The company’s ultimate goal is to foster an ecosystem where AI companies prefer to use officially licensed content from its platform to train their AI models.

What’s in the Getty Images dataset?

Developers often face the daunting task of dealing with poorly sourced, low-quality data when training AI/ML models. To rectify this, they have to go through multiple layers of work to clean and enrich the entire repository. This involves removing duplicates, damaged files, and filtering out unnecessary elements such as celebrity images, trademarks, NSFW content, low-resolution images, and those with incomplete or missing metadata.

This task can be time-consuming and resource-intensive, leading to missed opportunities for the engineering team. Moreover, despite all the hard work, some harmful or copyrighted materials may still slip through, leading to potential legal disputes.

Getty Images aims to address these issues with its open dataset on Hugging Face, providing developers with a ready-to-use repository of high-quality images spanning 15 categories.

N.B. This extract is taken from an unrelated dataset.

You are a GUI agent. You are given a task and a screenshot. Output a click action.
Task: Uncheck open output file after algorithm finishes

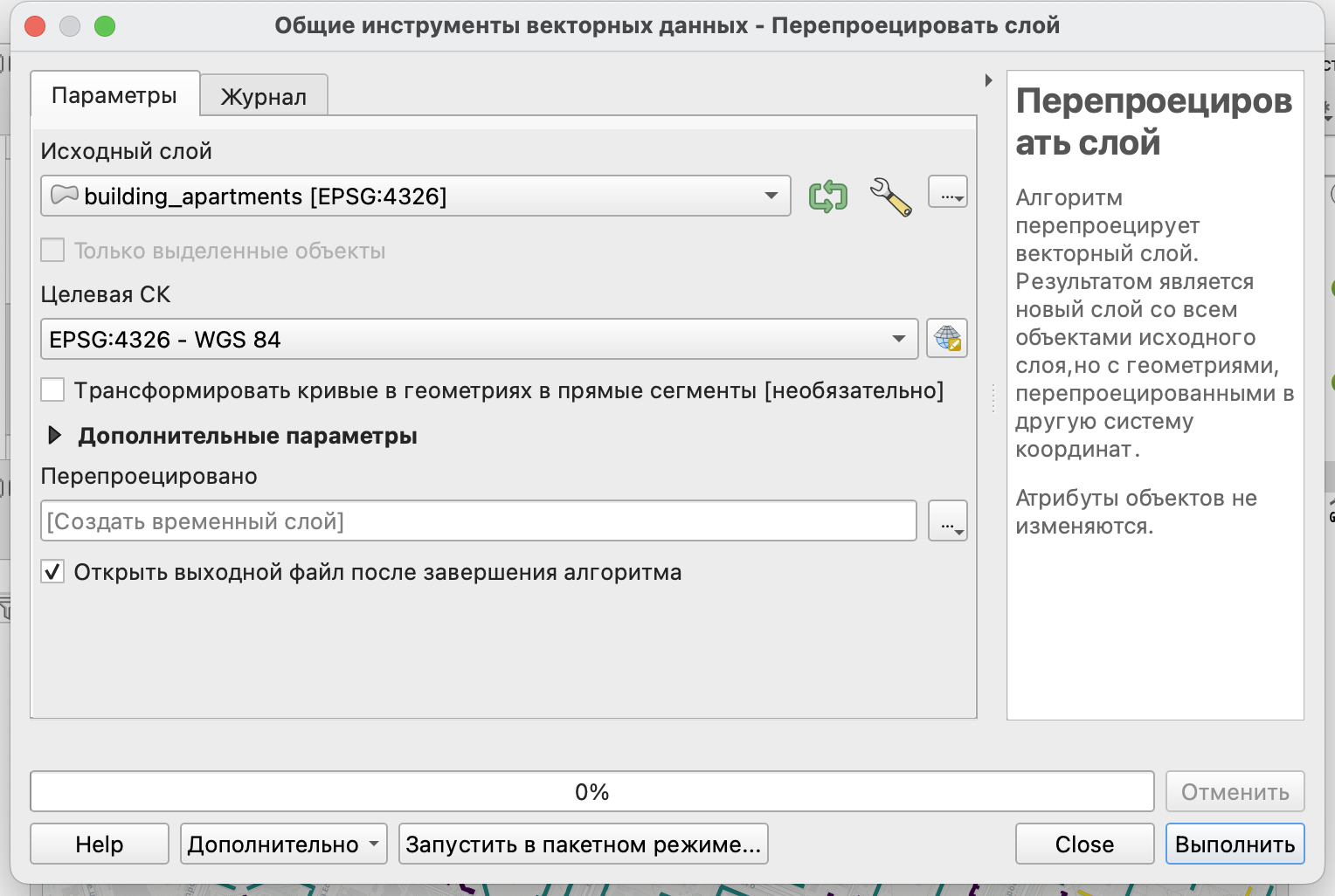[53, 572]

“Our sample Dataset includes 3,750 images from 15 categories, including abstracts, built environments, business, concepts, education, healthcare, icons, industry, nature, illustrations, and travel,” Gagliano shares with VentureBeat.

Content from Getty Images sample dataset
A glimpse of the Getty Images sample dataset

According to Gagliano, the repository is sourced from Getty’s wholly-owned creative library, ensuring the images are commercially safe and free from unexpected legal issues. The dataset is already cleaned and enriched, specifically curated for machine learning (ML) training with high-resolution images, rich structured metadata, and devoid of unwanted elements like NSFW content.

She describes it as the “cleanest, highest quality dataset” available for training ML models.

Usage conditions to note

While the sample dataset is open for use, it’s important to note that certain conditions apply to ensure the licensed content is used responsibly for commercial applications and academic research.

“Some of the restrictions include redistribution of the dataset, development of models/software to recreate or reproduce digital reproductions of the content, creation of products/services in direct competition with Getty Images, use of biometric identifiers derived from the dataset, and any use that violates applicable laws or regulations,” Gagliano explains.

Getty Images hopes this initiative will engage the developer community, showcasing the depth and breadth of content they can offer, and positioning them as a “trusted partner” for providing licensed, high-quality data for responsible AI training.

“Our goal is to demonstrate that it’s possible to accommodate licensing for all the content required to train functional AI models – developing business models that respect creator IP while enabling the creation of high-quality AI models,” Gagliano adds. She notes that developers requiring more data can contact the company with their use cases to source a larger licensed repository.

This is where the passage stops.